Bloody hell, it was none of his concern. He balanced the jewels in his hands, then put them back.
He wasn’t quite sure why.
Daylight faded from the cabin. Jenna paced restlessly. She hated the feeling of being confined.
She’d tried the door several times, but it had been locked.
Celia, oddly enough, had drifted off to sleep. Blanche Carrefour had finally agreed to give up the bed during the day if she could have it that night. Jenna had readily agreed. She didn’t think she could sleep anyway.
She’d seen the enmity in the captain’s eyes, and she had been the object of his contempt.
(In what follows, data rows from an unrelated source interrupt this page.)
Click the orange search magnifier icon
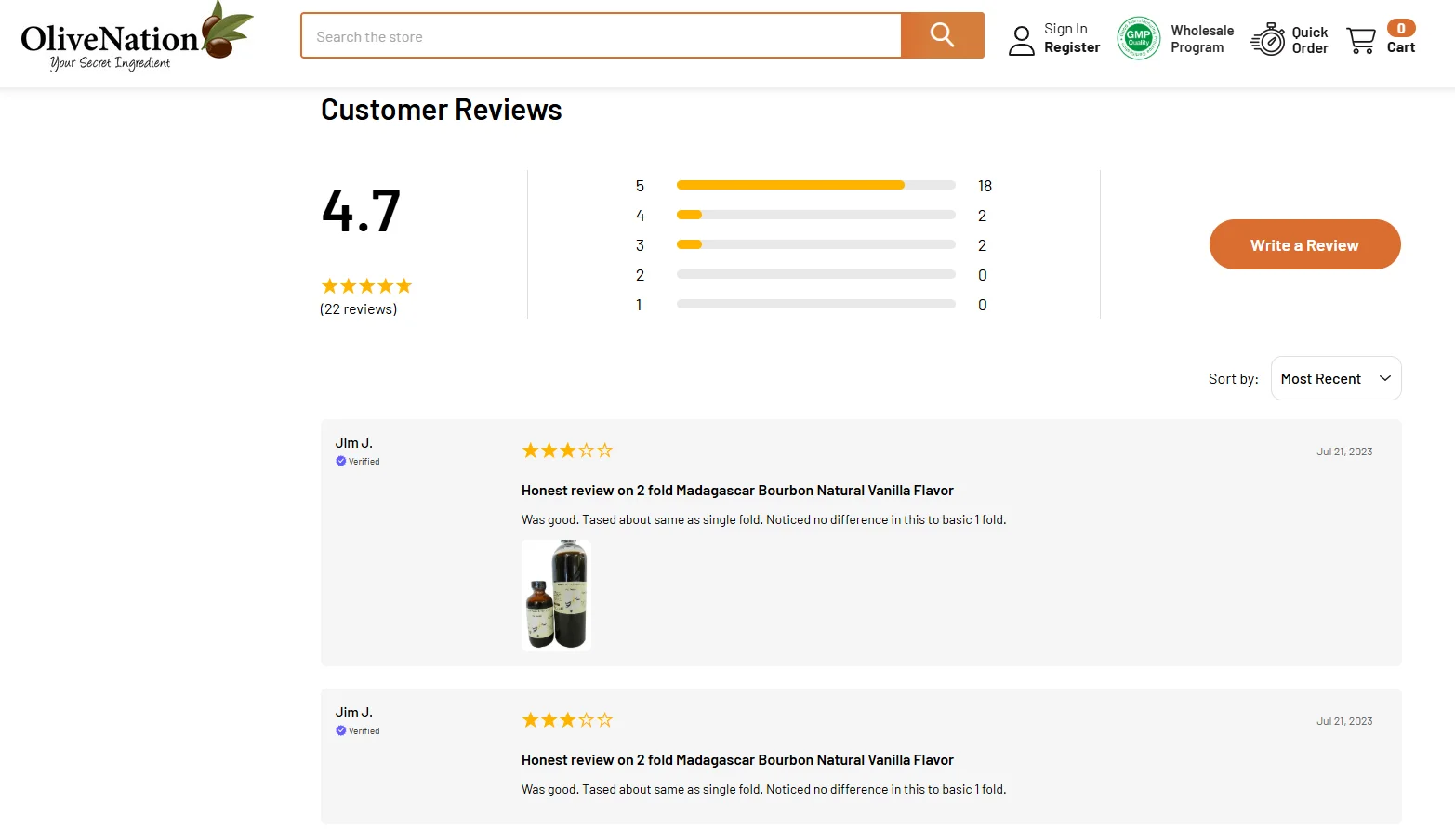The height and width of the screenshot is (840, 1455). pyautogui.click(x=941, y=34)
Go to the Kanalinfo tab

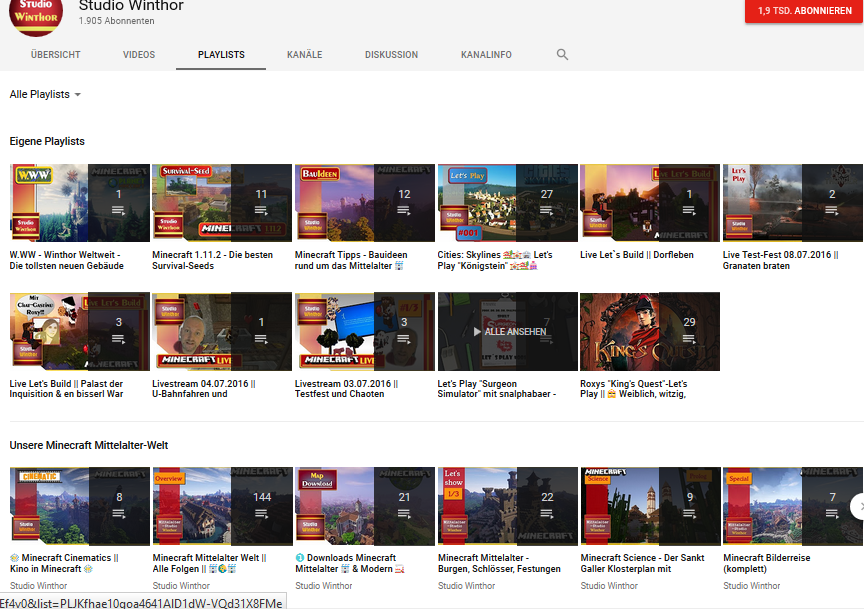[486, 55]
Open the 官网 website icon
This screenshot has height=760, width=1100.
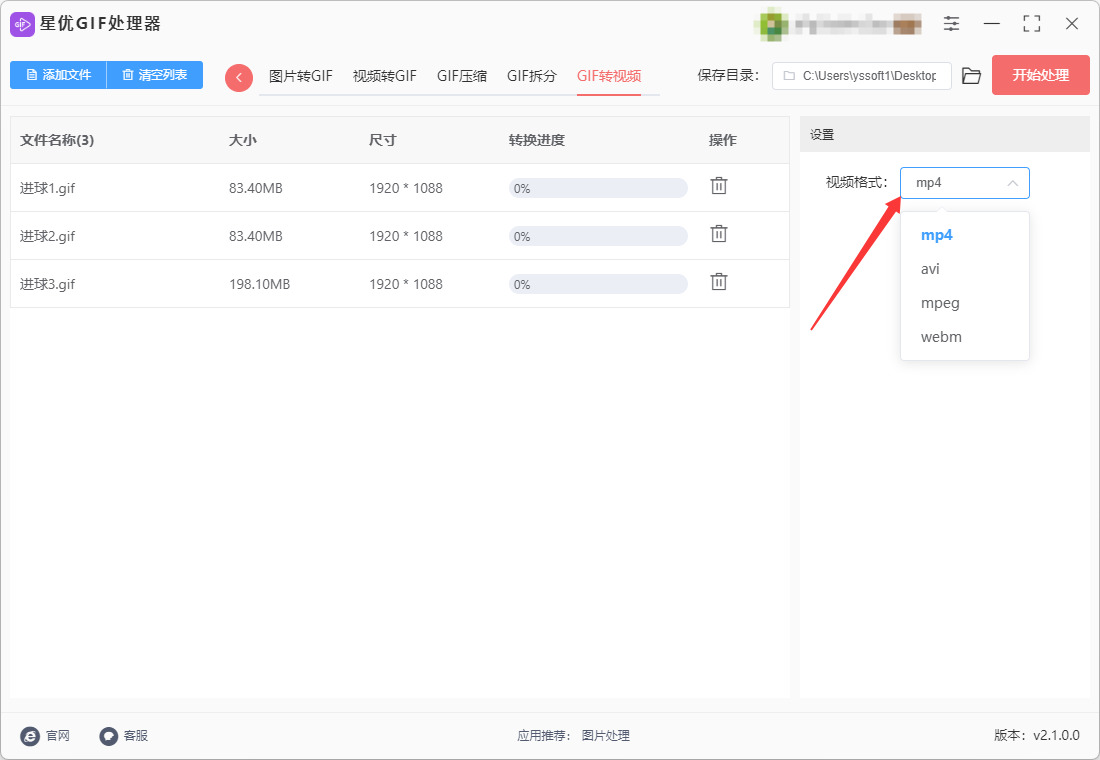coord(30,735)
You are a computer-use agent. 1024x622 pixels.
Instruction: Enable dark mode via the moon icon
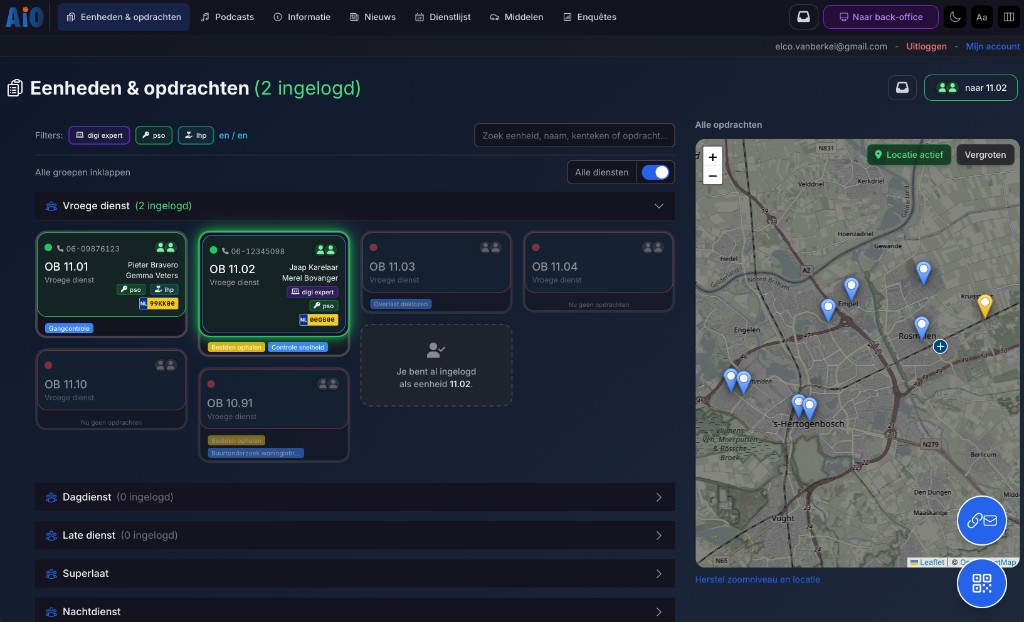(x=955, y=16)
No doubt he was one of the Scots who had followed the Young Pretender. Though she had deplored the bitter reprisals against the Scots, she couldn’t understand why they had backed the pretender against their king. Trying to take the crown had been an incredibly foolish act, made in the face of overwhelming odds.
The captain had no right to do what he’d done. She knew the English were close to signing a treaty with the French. Her father had discussed it with their English visitors.
She also recalled that the Campbell clan was not the most liked in Scotland, particularly by traitors to the throne.
What would he do in addition to starving them all?